AWS Big Data Blog
Analyzing VPC Flow Logs using Amazon Athena, and Amazon QuickSight
February 2, 2022: Blog updated by Chaitanya Shah.
February 9, 2024: Amazon Kinesis Data Firehose has been renamed to Amazon Data Firehose. Read the AWS What’s New post to learn more.
Organizations of different size who migrate their applications in cloud or applications born in cloud makes use of various cloud services to innovate and provide better, cutting edge services to their customers. While these applications provide business functionality to customers it needs to transfer data over network for the components or services, your application is dependent on to process the data. The data that gets transferred by these applications goes over the network within cloud infrastructure andOr outbound to the internet. For organizations of all the sizes, type it is very important to focus on network security and web applications security. Monitoring network traffic provides visibility into potential security and operational issues which are crucial insights that enable developers, site reliability engineers or system operators and, admins to make sure your network is well protected and identify security issues.
AWS has VPC Flow Logs which enables you to track the IP traffic going to and from the network interfaces in your VPC for your workloads. With the increasing data that is ingested by VPC Flow Logs it is difficult to perform analysis on it without available analytics tools and solutions. You can deliver flow logs from VPC to Amazon CloudWatch or Amazon S3. Analyzing VPC Flow Logs can help you understand how your applications are communicating over your VPC network, to identify behavioral patterns, understand application processing flows, and investigate and diagnose issues.

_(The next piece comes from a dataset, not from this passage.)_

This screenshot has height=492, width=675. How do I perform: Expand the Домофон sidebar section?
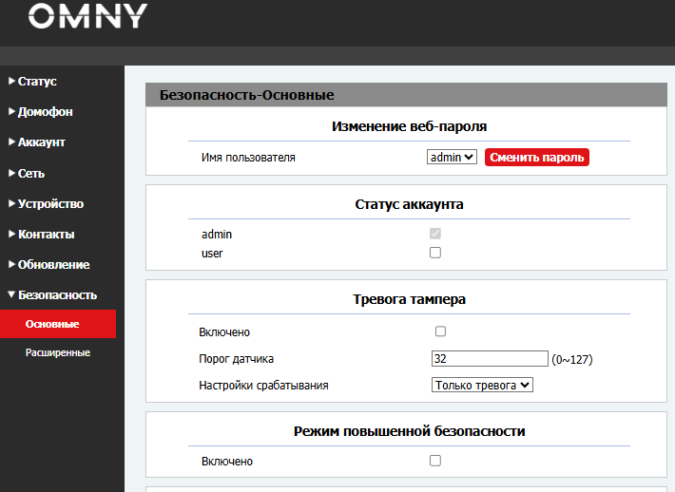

This blog post shows how to build a VPC Flow Logs analysis for visualizations using Amazon QuickSight, AWS Lambda, Amazon S3 and Amazon Athena with following the best practices for compressing and partitioning data in Amazon S3, to reduce query latencies and drive down query costs.
Summary of the solution
The solution described here is divided into two parts:
- Send VPC Flow Logs to S3 for Analysis with Athena. This section describes how to publish flow log data to S3 in parquet format with Hive-compatible S3 prefixes partitioned by year, month, day and hour e.g. year/month/day/hour prefix. And how to create a table in Athena and view so that you can query this data.
- Visualize Your Logs in QuickSight. Here you’ll learn how to use QuickSight and its Athena connector to build flow log analysis dashboards that you can share with other users in your organization and how to use the Well Architected Lab for VPC Flow Logs analysis dashboard to quickly deploy it in your account. You will also learn how to store the flow logs from multiple accounts to central/dedicated network account and visualize them centrally using Amazon QuickSight.

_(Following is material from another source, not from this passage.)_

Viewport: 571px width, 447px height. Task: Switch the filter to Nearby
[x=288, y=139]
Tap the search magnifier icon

Architecture for Analyzing VPC Flow Logs for multiple accounts centrally
Below is a diagram showing how the various services work together to visualize logs analysis centrally in Amazon QuickSight.

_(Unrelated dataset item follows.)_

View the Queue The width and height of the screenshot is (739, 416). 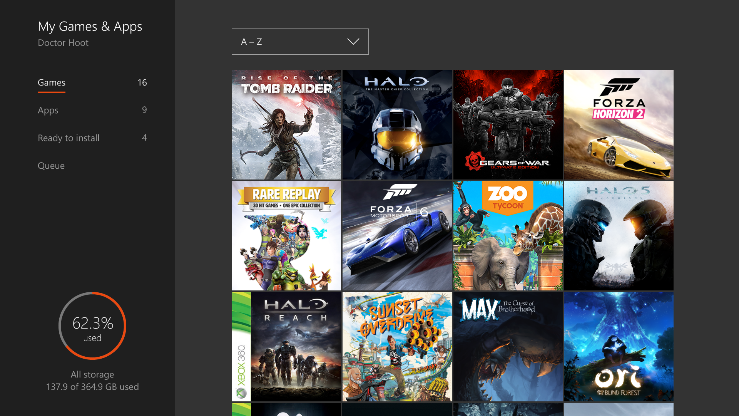[51, 166]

Partitioning your data is one of three strategies for improving Athena query performance and reducing costs. The other two are compressing your data, and converting it into columnar formats such as Apache Parquet. You can configure VPC to deliver flow logs to Amazon S3 as described in this blog post
To visualize VPC flow logs and integrate with Athena you have the following options:
Option 1:
Create S3 bucket, Athena database, table, AWS Lambda function per account and visualize them in Amazon QuickSight.
Option 2:
Create S3 bucket, Athena database, table, AWS Lambda function and QuickSight visualizations in central account. Enable VPC flow logs from other AWS accounts to push log records to central S3 bucket to visualize them centrally in QuickSight dashboard.
Send VPC Flow Logs to S3 for Analysis with Athena
If you want to ingest VPC flow logs into S3 bucket per account (option 1), then you can follow instructions from Blog Post that delivers VPC flow logs in the Apache Parquet format, making it easier, faster, and more cost-efficient to analyze your VPC flow logs stored in Amazon S3. You can also deliver VPC flow logs to Amazon S3 with Hive-compatible S3 prefixes partitioned by the hour.
If you want to ingest VPC flow logs into S3 bucket centrally from multiple AWS accounts (option 2) then you can follow section Enable VPC Flow Logs for VPC Flow Logs Analysis using Amazon QuickSight from Well Architected Labs
Create Athena integration and Lambda Function to add partitions to external table
Once the flow log data starts arriving in S3, you can write ad hoc SQL queries against it using Athena.
For option 1 above you can use point-and-click Amazon Athena integration to create database and external Athena table along with few pre-defined queries created by this integration. This will also create A Lambda function that loads new partitions to the table on the specified schedule (daily, weekly, or monthly)
For option 2 you can follow section Create Athena resources, Lambda function and CloudWatch rule from Well Architected Labs. This will also create a Lambda function that loads new partitions to the table on daily schedule.
For users that prefer to build dashboards and interactively explore the data in a visual manner, QuickSight allows you to easily build rich visualizations on top of Athena.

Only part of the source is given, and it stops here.